I didn't think much of this fellow until the last week when the news started giving a very scary picture of the people in the legal profession – allegedly some in the higher echelons of the legal profession. I’m talking about judges here of course, stand accused of seeking bribes to influence cases in favour of one of the parties standing before them.
In a nutshell, the old world of “judges for sale” that we all thought had come to an end with the surgery in the judiciary seemed to have quietly returned, if the allegations are to be believed.
With the death of the perception of judge as the holders of justice, then other holders of justice have to be seen as under threat from the system. For instance, woe betide you parent of more than one child when your beloved children get into an argument over what they always will be in disagreement. Let’s say that one comes to you crying that they were hit by their sister or brother. With judges showing the way, the parents will still listen to the two sides of the story while nodding with looks of Solomonic wisdom. The parents will offer to give the judgement on the next day after deliberation with the appropriate sanctions.
The guilty child being a student of the way we live as a country will quietly approach the live-in house help with an offer of goodies that will be shared by the easily corruptible parent if they help them get off their charge. Once they receive either the pledge or the contribution from the help, the approached judge will tell him or her:“Sasa utajua sisi ndio wale.” (Now you will know we are the ones).
Come judgement time, you will hear the parental court pronouncing judgement on the hitter and he or she that was hit. The case will be a shocker as the verdict is that the child who was hit turns out to have been the one who hit his or her brother or sister, and the hitter becomes the one who got assaulted.

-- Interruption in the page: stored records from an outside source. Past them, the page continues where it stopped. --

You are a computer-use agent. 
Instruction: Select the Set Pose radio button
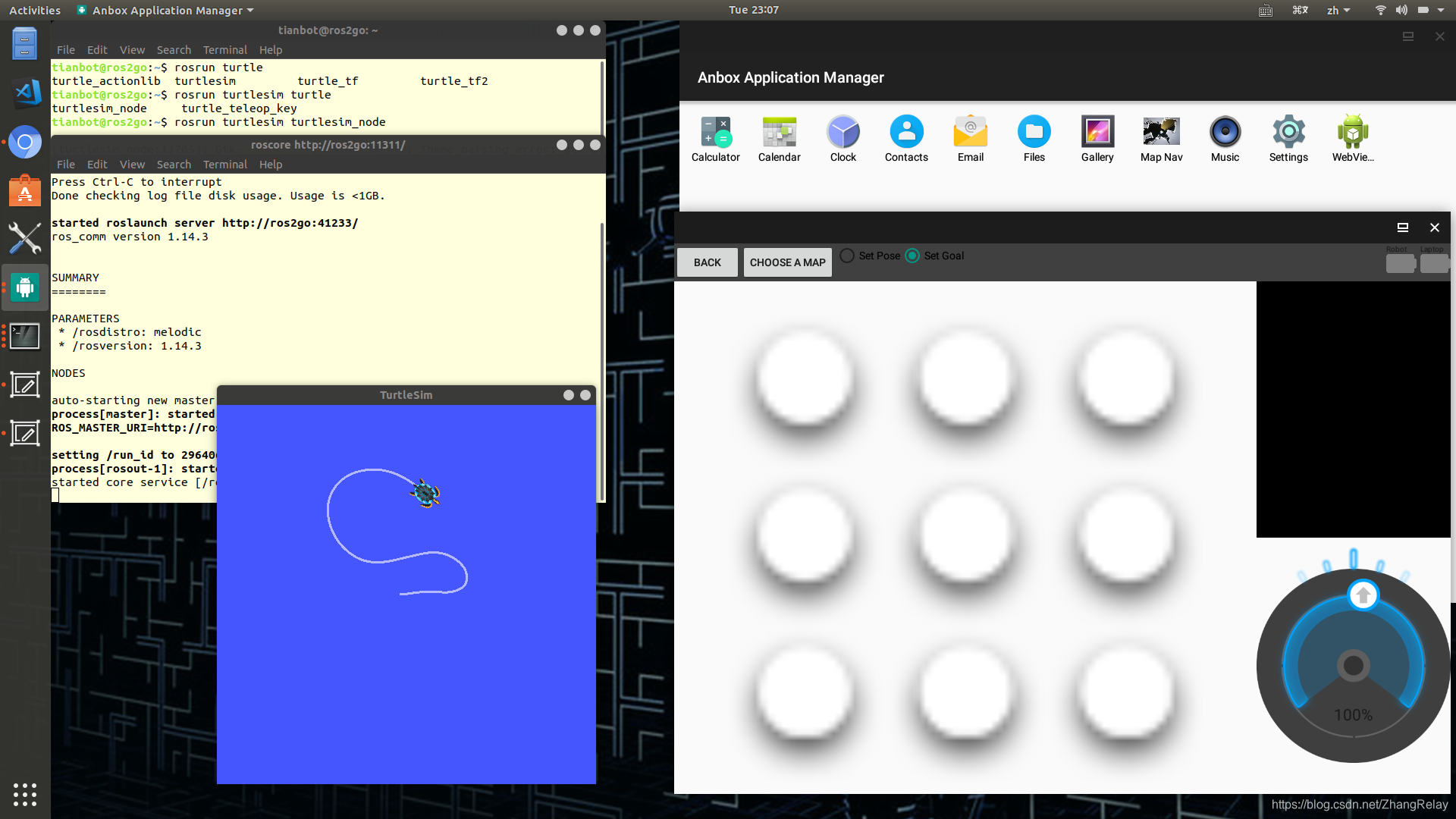tap(848, 256)
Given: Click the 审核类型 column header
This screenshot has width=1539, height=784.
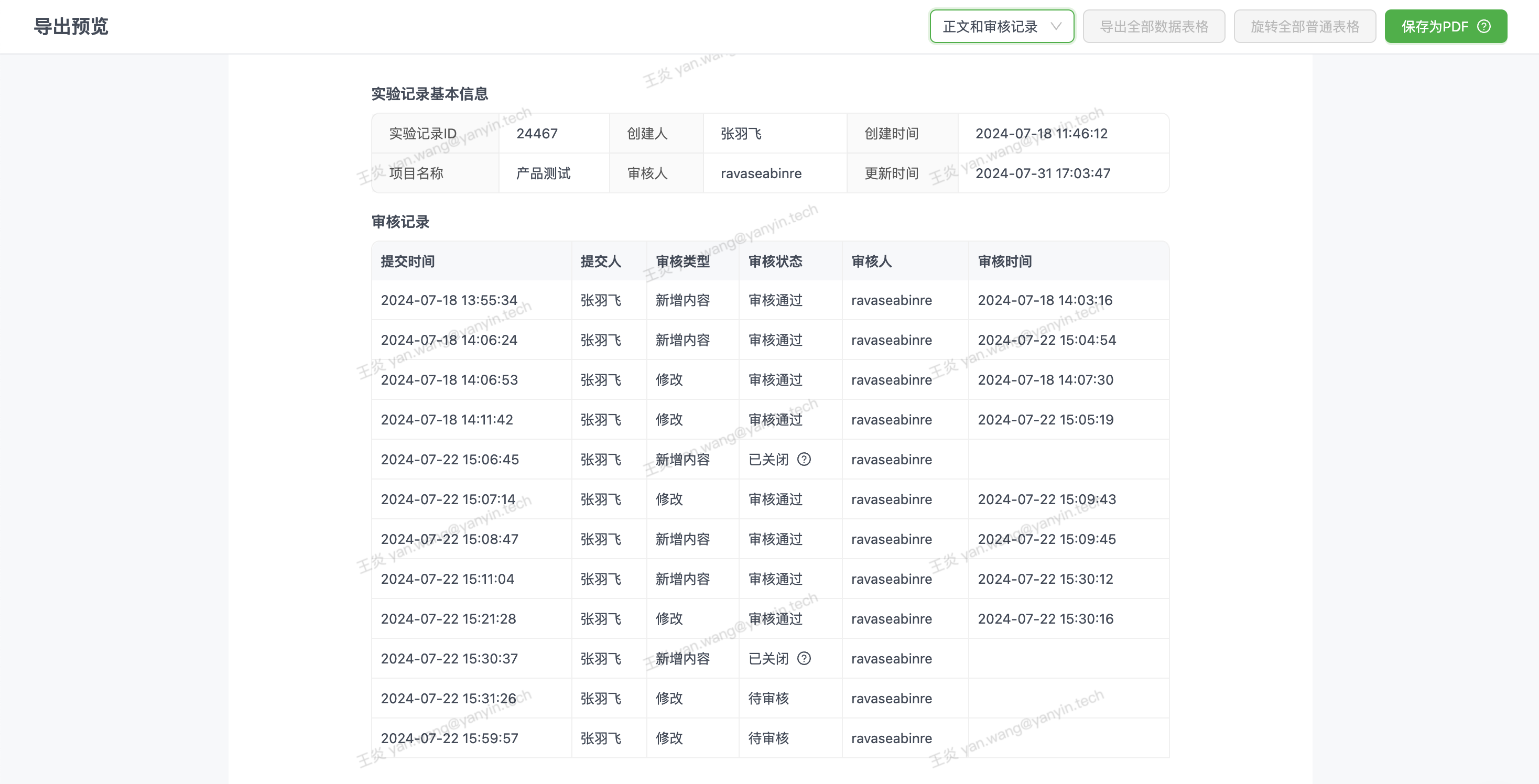Looking at the screenshot, I should (683, 261).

Of course the 'attacker' will now face the full force of the law depending on the set ones in the home he or she lives in. Some will have to do chores, some will be thrashed, and others will be denied things like time on gadgets. The long and short of it is that this will lead to a breakdown in the home justice system leaving consequences for children as they get to be adults.
This will go on when kids go to school to learn with the predatory kids having learnt to navigate through life without the fear of any repercussions for their actions. As adults they will now be prepared for the life we now live in as they have the appropriate tools to navigate this life.
For one, they will win their interviews because they will already have quietly spoken to influential people on the panels that reviewed them. They will then quickly move up in the career ladder with no concern about anyone around them who they will quickly refer to as “haters”.
This is how eventually these kids will be seen on TV after driving a state-of-the art SUV through law-abiding Kenyans while drunk. On examining if their car was 'injured' they will quickly state: “Nimeumia and gari imeumia, sote tumeumia.” (I was hurt and my car was hurt, we were both hurt) before driving off.
This is where we are headed to as Nairobians with the new justice environment. Wait, aren’t we there already? In that case, the Aga Khan Walk man needs to brush off his sign and come back to work.